Iol Calculation Using Gaussian Optics With Clinical Precision And Scientific Transparency

IOL calculation formulae reach back to the late 1960ies. Until 2000, all calculation formulae have been scientifically published. They all use thin lens Gaussian Optics and include model assumptions that may be outdated. Furthermore, all of them were developed from ultrasound data. There are newer algorithms available that may give better clinical results or avoid trend errors. Unfortunately, these methods have neither been properly published nor disclosed. We want to present a non-commercial, open source kit formula that avoids most of the common problems and is open to extensions and improvements in it’s modules.

Private Eye Clinic

The Castrop formula is based on the basic vergence formulae of Gernet & Ostholt from 1970  with an added thick lens corneal model based on Liou & Brennan. When model errors are absent, the effective lens position (ELP) should be identical with the secondary principal plane of the IOL. Assuming that this plane is always inside the physical boundaries of a biconvex lens, we developed a regression model to predict the IOL equator plane from preoperative parameters. Non-linear machine learning models can also be used for this task. The indicated axial length (AL) is substituted by a back-calculated sum-of-segments AL according to Cooke. Either 2 or 3 constants adjust the ELP and the refractive offset independently.

The Castrop formula is superior to classical formulae in unselected eyes improving variance of prediction error by 37% on average. It is on par with all modern formulae for normal and long eyes and superior to most of them in short eyes. Trend errors are negligible.

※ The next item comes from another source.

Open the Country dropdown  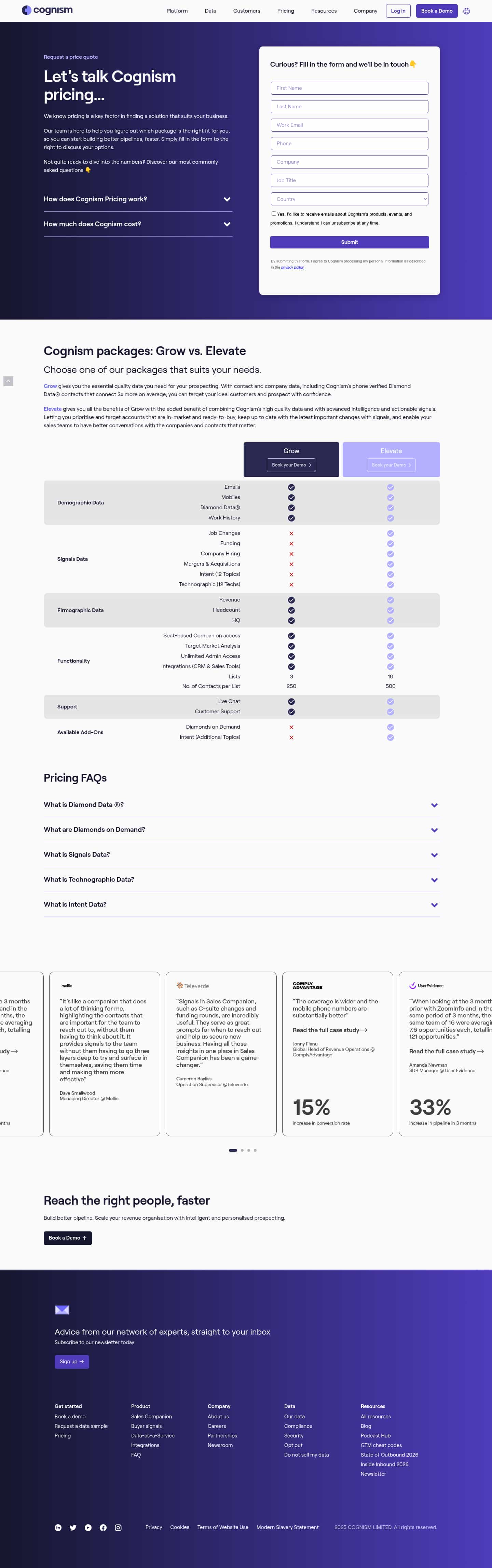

As the formula is largely free from trend errors, it can be used for any eye without systematic deterioration or out-of-bounds-problems. ELP calculation is based on 1850 swept source OCT data sets avoiding unreliable back calculation from refractions. Adjustment of ELP and refractive offset are separated avoiding a typical problem of other IOL formulae. As 2 or 3 constants are used to adjust the IOL model, approx 200 cases per IOL model should be available for optimization. Alternatively, only the refractive offset can be adjusted when insufficient data is available. As the built-in corneal model can be substituted by an external total power model (e.g. from tomography software), it can also be used in post-LVC cases with great success.